SG9 discussed P4030R0 (Endian Views) in Brno (notes, GH issue with polls) this week and polled to forward it to LEWG. I was the sole dissenter on the poll for reasons described below. SG16 has not yet reviewed the proposal.
To be clear, I support the paper, but would like to see additional analysis completed to gain more confidence in the design.
My concerns are listed below. Some of these were not discussed in SG9 because they didn't occur to me until later.

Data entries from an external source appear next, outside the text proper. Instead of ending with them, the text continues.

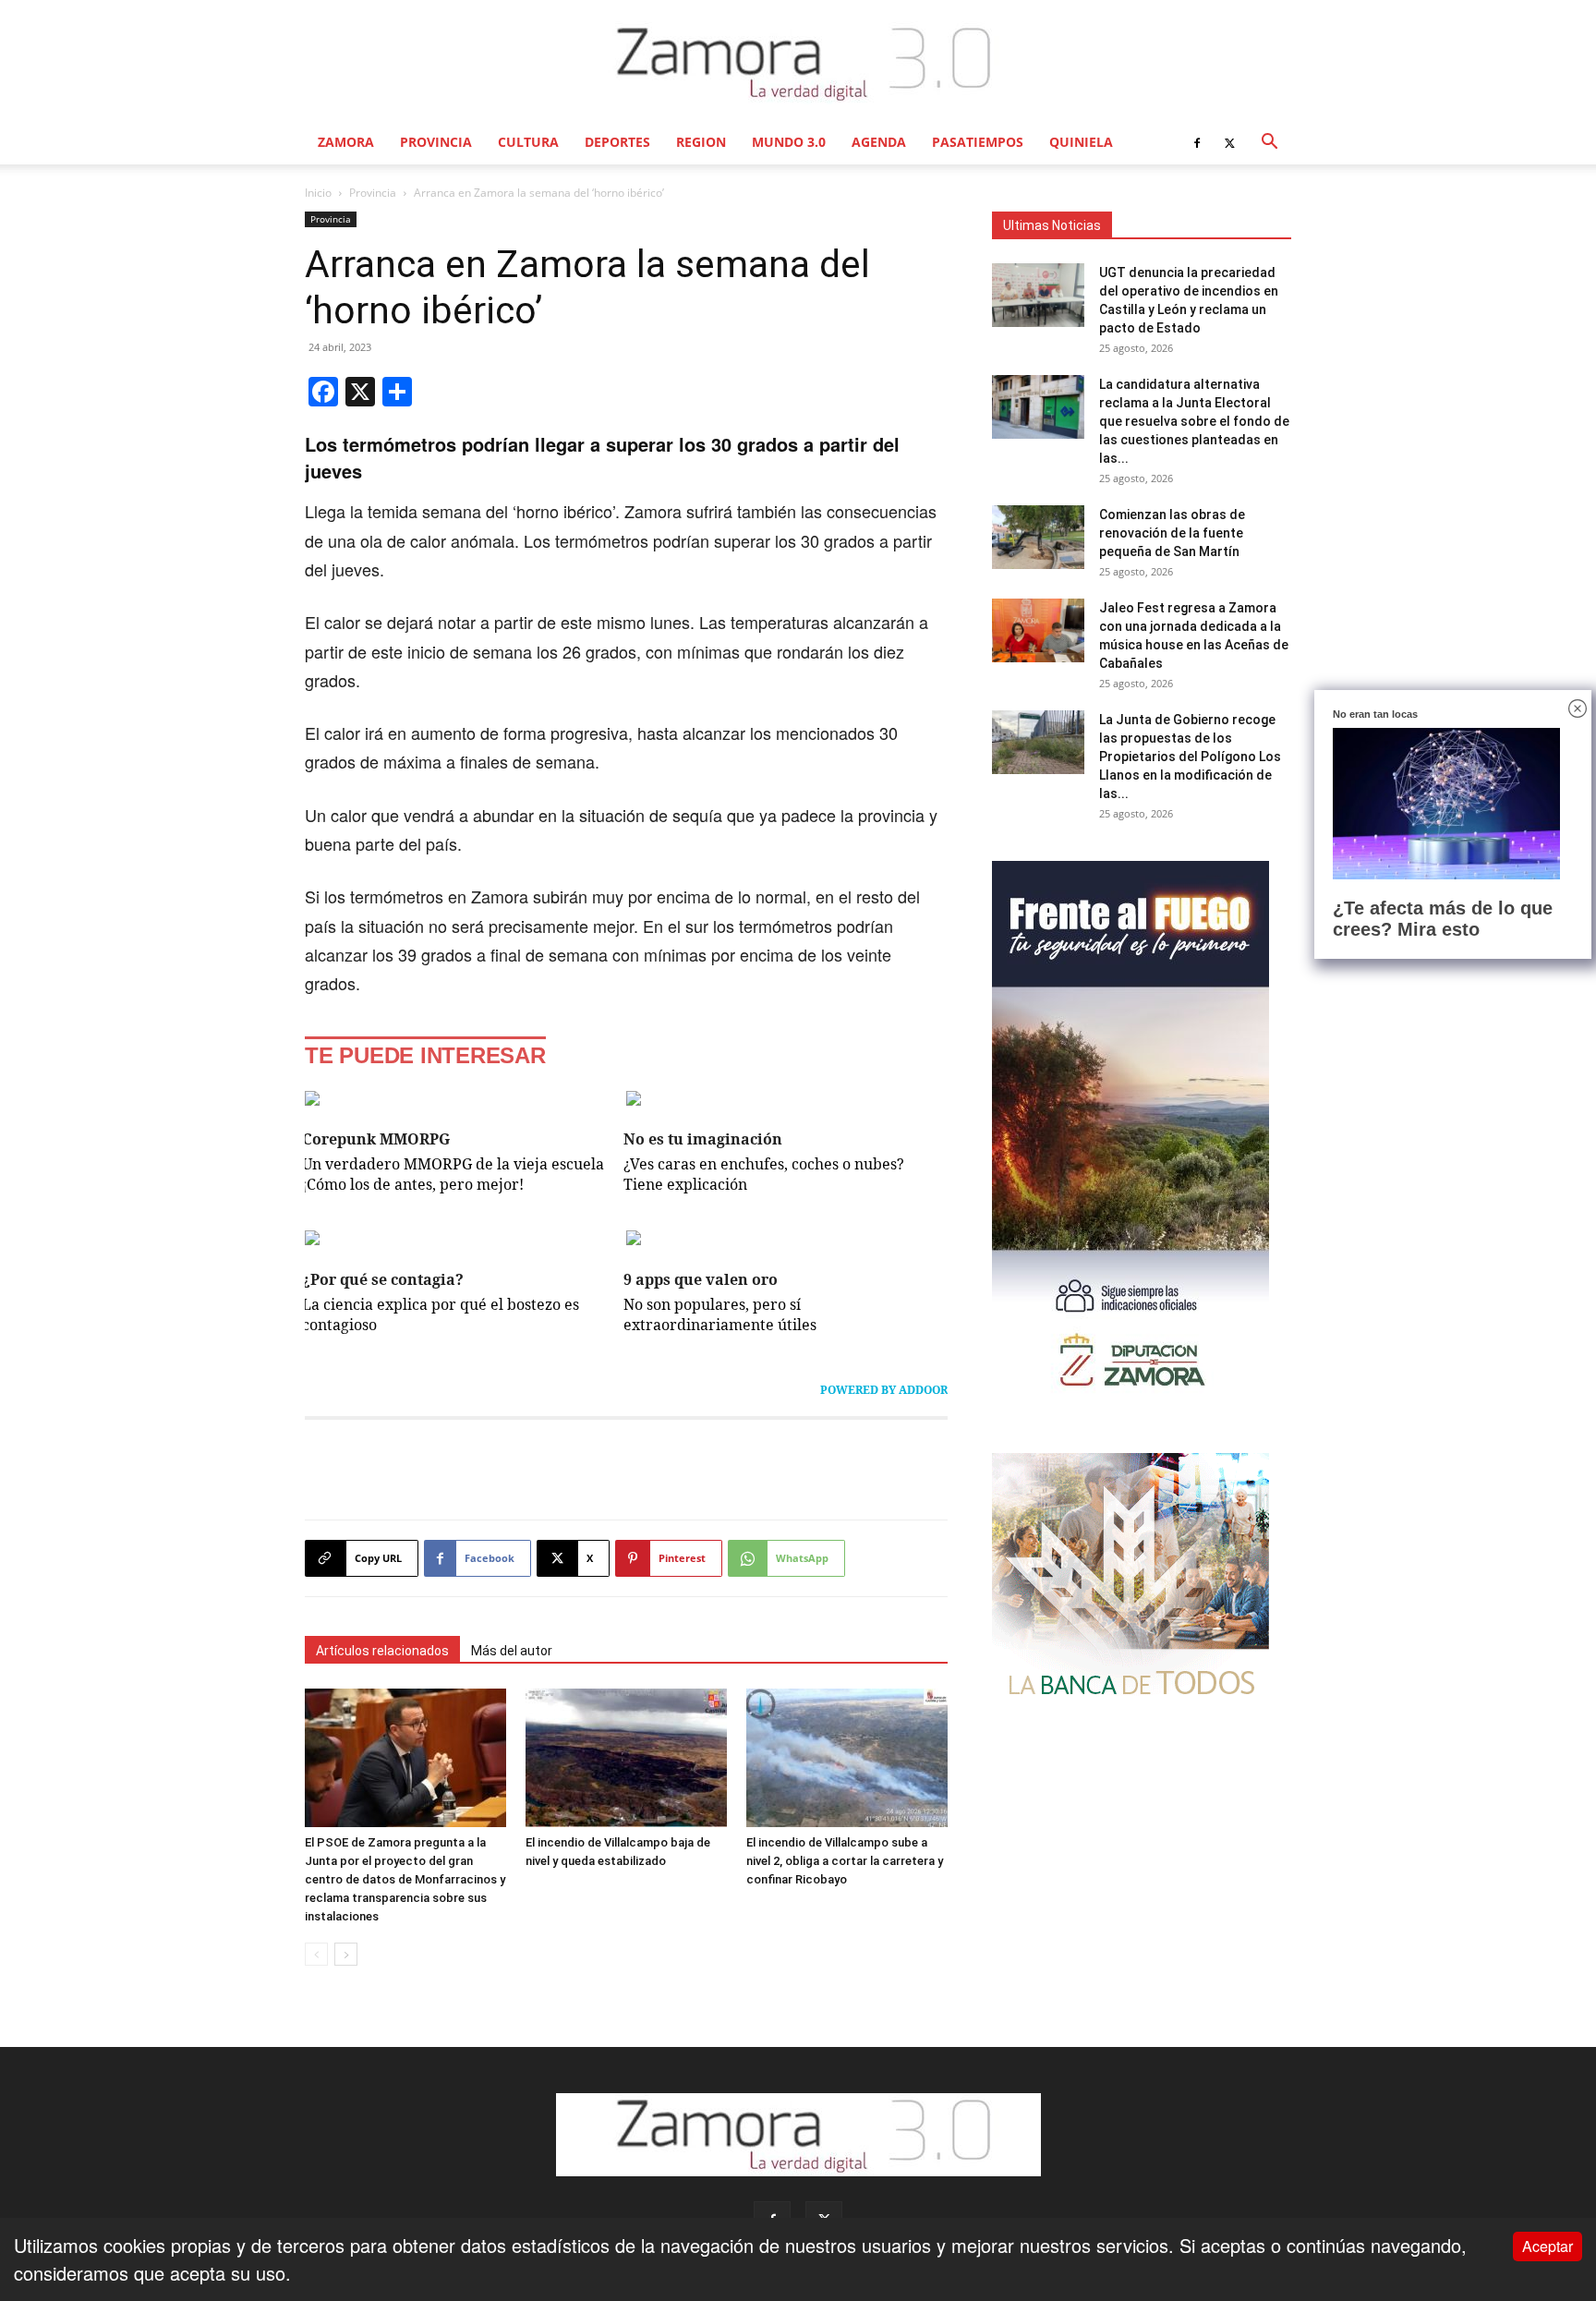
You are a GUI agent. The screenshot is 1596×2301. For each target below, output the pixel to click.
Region (701, 142)
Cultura (528, 142)
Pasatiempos (977, 142)
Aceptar (1547, 2246)
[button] (1269, 141)
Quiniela (1081, 142)
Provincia (436, 142)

P3477 (There are exactly 8 bits in a byte) was extensively discussed in EWG and LEWG in 2024-2025 but failed to gain consensus across both groups. The status quo is therefore that bytes may have more than 8 bits and such implementations are known to exist (though none are supported by Clang, GCC, or MSVC; at least not in their upstream repositories). std::byteswap() ([bit.byteswap]) does not have differentiated behavior based on CHAR_BIT, but parts of the std::text_encoding identification library do (see [locale.members]p6 and [text.encoding.members]p11,p13,p17). We could follow suit and add CHAR_BIT == 8 mandates to the proposed endian views. If we did, I would encourage adding a similar mandate to std::byteswap() as a DR.
std::byteswap() constrains the types it operates on to those that model integral ([bit.byteswap]p1) with an additional mandate for the lack of padding bits ([bit.byteswap]p2, but see LWG 4583 (std::byteswap can make sense for some types with padding bytes). It has no accommodations for type aliases like std::uint_least16_t that alias a type with a range of values that exceeds that required for the alias. As a result, given a char16_t object C with value 0xFEFF, an implementation for which CHAR_BIT == 8 and std::uint_least16_t aliases a 32-bit type will produce a value of 0xFFFE0000 rather than 0xFFFE for the expression std::byteswap(C). This clearly fails the desired behavior for UTF-16 endian conversions. There are several ways this can be addressed:
Note that, for UTF endian conversions, both CHAR_BIT and the number of bytes in the object representation must be correctly handled in order for byte swapping to produce expected results. An implementation with CHAR_BIT == 9 and sizeof(char16_t) == 4 should still be expected to convert 0xFEFF to 0xFFFE to satisfy Unicode expectations. This result differs from a generic byte endian conversion (which is what std::byteswap() implements and what is proposed by P4030R0 for endian views) and therefore implies that UTF endian conversion should use a distinct algorithm that is independent of the value of CHAR_BIT, the presence of padding bits, and excess value range representation.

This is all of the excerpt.